**** Material provided ****

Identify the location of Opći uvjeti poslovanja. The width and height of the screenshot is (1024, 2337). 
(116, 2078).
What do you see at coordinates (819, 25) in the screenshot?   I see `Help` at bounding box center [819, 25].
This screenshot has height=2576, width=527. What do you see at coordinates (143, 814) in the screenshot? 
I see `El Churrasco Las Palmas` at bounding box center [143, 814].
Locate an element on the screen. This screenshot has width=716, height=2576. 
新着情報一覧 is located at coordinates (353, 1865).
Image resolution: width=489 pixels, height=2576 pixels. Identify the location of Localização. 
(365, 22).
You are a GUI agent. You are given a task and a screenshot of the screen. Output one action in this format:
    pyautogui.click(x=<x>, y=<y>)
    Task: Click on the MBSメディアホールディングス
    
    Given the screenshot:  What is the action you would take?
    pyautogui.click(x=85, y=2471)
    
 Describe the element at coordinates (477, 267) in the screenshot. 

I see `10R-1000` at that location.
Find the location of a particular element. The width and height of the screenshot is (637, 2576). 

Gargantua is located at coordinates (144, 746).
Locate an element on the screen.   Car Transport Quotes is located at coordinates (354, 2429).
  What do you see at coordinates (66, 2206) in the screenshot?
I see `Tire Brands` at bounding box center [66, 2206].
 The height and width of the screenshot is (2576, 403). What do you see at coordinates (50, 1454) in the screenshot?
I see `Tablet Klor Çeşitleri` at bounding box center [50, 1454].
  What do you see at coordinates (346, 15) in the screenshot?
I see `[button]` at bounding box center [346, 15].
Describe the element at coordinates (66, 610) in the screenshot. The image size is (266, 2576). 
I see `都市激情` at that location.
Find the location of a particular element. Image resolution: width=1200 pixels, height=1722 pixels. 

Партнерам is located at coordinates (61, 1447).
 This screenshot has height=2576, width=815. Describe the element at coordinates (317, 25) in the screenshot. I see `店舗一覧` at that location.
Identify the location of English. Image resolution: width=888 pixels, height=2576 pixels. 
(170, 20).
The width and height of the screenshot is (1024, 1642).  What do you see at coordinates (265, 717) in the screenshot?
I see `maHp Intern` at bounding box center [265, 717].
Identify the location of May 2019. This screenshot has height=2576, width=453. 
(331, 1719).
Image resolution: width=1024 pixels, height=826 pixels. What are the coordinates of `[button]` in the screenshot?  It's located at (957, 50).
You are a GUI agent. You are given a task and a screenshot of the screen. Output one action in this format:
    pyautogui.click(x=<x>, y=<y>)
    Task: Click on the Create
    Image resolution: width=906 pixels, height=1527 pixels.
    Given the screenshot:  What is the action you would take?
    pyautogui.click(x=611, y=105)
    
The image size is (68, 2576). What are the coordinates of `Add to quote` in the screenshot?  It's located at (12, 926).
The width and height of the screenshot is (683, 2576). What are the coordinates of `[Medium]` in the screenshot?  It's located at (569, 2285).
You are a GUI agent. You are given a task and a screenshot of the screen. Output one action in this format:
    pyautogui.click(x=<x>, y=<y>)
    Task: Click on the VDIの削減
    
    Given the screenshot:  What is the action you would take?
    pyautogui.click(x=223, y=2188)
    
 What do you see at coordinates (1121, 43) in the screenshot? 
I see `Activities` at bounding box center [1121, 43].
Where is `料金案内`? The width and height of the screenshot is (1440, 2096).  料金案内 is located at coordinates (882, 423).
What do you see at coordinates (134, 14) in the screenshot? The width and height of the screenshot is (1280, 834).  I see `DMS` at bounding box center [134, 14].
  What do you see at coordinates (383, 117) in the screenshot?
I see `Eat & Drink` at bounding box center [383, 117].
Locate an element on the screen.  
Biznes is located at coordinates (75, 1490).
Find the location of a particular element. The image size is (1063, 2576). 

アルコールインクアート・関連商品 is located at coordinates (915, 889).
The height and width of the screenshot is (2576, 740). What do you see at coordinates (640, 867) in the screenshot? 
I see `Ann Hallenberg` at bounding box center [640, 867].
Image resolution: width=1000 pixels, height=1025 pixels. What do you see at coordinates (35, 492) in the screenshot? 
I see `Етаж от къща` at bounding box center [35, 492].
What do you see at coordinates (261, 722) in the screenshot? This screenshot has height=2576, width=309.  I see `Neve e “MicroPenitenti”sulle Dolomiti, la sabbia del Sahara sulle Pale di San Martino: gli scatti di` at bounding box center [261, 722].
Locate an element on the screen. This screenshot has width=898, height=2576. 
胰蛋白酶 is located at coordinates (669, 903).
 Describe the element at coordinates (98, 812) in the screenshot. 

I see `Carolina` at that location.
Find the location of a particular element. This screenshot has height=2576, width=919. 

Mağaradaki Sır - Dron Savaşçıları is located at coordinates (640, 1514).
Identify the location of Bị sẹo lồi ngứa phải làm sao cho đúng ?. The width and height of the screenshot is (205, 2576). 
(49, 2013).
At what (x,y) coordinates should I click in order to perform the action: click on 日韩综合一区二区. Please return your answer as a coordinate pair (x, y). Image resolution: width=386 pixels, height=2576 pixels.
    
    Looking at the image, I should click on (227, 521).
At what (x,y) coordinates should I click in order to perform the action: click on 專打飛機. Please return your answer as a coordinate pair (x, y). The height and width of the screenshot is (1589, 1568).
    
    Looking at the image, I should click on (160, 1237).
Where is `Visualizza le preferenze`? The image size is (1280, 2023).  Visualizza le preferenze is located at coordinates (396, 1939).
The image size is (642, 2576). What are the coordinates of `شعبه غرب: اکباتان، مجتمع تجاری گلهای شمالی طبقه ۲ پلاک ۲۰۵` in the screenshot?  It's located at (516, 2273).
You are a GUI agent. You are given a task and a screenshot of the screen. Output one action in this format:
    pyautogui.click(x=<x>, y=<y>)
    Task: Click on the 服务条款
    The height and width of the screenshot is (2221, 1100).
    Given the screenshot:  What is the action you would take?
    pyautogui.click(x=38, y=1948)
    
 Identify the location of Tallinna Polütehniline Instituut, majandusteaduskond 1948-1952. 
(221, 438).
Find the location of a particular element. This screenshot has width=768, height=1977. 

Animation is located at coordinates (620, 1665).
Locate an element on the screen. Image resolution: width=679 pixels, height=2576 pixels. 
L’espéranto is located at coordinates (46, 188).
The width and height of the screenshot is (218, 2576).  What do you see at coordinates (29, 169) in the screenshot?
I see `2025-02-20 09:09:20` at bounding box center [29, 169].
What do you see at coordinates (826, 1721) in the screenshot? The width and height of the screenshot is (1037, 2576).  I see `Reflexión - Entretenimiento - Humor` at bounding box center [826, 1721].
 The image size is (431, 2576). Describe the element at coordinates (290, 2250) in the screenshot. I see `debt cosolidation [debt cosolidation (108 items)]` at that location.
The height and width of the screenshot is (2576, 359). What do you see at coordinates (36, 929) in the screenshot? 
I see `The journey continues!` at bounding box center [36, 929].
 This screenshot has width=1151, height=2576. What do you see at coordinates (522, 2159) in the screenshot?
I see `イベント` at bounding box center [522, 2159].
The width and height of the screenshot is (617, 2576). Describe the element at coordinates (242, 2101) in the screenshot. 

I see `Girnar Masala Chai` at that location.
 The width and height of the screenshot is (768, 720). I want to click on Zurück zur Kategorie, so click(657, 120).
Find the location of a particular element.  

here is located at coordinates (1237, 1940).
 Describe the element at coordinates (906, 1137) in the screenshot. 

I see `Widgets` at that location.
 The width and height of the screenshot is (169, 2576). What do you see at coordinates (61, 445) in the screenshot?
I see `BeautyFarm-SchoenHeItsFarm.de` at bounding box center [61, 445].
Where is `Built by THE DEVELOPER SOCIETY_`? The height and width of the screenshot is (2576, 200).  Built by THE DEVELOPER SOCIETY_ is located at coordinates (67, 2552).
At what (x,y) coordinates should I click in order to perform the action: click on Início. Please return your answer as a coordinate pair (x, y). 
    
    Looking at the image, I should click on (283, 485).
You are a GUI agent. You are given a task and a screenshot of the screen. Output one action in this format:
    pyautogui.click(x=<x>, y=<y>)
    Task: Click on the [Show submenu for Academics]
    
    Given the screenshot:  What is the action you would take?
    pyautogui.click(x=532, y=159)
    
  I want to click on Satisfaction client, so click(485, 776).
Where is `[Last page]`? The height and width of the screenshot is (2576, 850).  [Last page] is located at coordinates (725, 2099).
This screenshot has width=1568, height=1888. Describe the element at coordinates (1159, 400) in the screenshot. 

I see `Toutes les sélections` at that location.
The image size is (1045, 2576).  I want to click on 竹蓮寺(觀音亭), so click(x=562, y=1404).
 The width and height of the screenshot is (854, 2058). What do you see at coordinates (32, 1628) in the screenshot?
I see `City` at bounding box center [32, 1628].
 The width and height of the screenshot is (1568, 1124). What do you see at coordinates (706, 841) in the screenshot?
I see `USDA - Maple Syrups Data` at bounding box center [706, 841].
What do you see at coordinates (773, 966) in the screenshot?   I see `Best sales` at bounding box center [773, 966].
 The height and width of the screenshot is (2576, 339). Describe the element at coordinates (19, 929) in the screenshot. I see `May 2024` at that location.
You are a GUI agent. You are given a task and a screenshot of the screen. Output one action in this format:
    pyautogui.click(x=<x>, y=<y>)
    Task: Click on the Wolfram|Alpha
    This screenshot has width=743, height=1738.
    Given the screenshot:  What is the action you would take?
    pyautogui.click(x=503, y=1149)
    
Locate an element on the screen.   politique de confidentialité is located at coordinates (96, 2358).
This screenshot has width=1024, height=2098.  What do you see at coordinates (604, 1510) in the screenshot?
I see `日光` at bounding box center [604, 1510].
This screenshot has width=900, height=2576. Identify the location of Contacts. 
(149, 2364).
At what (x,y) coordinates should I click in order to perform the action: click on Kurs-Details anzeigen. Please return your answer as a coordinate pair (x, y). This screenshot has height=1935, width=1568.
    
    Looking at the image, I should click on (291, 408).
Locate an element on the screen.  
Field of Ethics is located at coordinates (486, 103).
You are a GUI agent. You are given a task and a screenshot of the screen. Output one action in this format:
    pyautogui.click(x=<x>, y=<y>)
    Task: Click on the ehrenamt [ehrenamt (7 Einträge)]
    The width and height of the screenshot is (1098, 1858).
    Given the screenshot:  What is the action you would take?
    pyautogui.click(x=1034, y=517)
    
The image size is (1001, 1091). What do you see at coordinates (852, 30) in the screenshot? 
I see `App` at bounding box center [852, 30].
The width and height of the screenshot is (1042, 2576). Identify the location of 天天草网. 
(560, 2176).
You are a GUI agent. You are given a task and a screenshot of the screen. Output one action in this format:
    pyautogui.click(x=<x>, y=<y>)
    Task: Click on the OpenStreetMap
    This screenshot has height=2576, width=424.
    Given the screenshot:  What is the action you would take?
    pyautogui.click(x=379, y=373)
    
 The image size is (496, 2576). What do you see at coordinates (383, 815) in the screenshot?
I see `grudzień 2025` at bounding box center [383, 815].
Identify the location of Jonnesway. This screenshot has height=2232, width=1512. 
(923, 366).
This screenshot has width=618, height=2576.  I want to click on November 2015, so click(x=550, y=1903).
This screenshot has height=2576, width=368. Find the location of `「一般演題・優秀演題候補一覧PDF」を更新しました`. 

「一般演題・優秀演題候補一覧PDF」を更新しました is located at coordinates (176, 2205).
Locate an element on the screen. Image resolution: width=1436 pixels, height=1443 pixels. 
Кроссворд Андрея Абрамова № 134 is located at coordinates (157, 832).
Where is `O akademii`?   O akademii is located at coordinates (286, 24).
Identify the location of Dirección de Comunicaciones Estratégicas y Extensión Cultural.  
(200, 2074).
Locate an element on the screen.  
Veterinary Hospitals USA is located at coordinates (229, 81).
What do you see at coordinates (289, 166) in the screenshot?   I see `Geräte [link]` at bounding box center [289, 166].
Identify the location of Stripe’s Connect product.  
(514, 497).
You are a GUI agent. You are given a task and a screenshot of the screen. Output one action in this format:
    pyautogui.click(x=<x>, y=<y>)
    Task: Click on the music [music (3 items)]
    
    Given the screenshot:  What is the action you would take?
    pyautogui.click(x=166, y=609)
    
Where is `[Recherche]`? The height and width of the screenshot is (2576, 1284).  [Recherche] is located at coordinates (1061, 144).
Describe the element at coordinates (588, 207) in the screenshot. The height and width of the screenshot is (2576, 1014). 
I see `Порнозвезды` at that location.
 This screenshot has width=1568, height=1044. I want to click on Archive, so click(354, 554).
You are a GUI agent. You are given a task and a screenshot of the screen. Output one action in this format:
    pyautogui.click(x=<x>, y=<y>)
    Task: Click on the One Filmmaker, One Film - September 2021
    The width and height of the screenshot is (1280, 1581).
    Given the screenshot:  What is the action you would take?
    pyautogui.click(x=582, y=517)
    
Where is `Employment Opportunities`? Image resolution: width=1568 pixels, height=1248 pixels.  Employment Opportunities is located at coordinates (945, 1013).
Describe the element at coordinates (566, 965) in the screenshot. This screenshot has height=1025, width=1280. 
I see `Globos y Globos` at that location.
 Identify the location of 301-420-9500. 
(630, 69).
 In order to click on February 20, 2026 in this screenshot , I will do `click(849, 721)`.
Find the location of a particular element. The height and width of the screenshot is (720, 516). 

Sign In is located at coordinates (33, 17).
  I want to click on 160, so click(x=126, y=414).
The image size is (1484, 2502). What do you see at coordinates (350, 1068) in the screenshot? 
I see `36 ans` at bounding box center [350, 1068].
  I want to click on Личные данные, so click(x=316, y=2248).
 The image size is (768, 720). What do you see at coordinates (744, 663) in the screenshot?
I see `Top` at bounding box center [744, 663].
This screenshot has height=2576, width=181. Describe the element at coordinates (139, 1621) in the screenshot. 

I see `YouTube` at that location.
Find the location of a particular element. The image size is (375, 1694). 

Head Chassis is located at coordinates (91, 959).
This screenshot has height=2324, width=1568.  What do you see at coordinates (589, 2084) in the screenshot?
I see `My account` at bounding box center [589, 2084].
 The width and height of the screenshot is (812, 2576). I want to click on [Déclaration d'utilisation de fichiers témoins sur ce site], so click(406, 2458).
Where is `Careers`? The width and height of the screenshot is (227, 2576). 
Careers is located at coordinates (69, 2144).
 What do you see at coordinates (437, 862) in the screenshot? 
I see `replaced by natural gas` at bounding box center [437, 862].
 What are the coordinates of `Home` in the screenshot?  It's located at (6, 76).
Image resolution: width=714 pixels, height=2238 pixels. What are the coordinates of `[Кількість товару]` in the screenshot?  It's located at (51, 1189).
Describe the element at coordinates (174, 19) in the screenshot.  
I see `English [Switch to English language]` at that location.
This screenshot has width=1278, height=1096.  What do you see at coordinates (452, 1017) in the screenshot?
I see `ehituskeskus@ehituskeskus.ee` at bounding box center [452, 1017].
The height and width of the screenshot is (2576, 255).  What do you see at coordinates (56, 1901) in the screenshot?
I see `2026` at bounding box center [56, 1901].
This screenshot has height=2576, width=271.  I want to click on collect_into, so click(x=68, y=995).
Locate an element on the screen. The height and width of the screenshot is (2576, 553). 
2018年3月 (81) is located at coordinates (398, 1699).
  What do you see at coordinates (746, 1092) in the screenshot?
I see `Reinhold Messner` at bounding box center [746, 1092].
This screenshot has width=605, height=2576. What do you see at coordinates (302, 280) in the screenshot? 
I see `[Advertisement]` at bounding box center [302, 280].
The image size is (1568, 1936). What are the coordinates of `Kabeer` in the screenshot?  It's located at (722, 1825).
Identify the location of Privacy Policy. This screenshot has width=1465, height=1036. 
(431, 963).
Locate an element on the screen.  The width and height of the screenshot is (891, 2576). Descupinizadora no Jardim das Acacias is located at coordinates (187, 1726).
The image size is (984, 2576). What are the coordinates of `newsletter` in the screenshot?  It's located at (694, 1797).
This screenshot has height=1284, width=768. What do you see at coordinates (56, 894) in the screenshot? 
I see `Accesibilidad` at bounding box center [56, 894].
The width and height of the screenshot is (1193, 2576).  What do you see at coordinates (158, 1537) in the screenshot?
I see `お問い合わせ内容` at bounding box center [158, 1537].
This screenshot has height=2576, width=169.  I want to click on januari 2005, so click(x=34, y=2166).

****

:: Exercise prompt ::
Substitute "position" for "coordinates" in everything from the start of the lines down to the line containing "What do you see at coordinates (819, 25)", and rewrite only that span with nothing else changed.

:: Worked answer ::
Identify the location of Opći uvjeti poslovanja. The width and height of the screenshot is (1024, 2337). 
(116, 2078).
What do you see at position (819, 25) in the screenshot?   I see `Help` at bounding box center [819, 25].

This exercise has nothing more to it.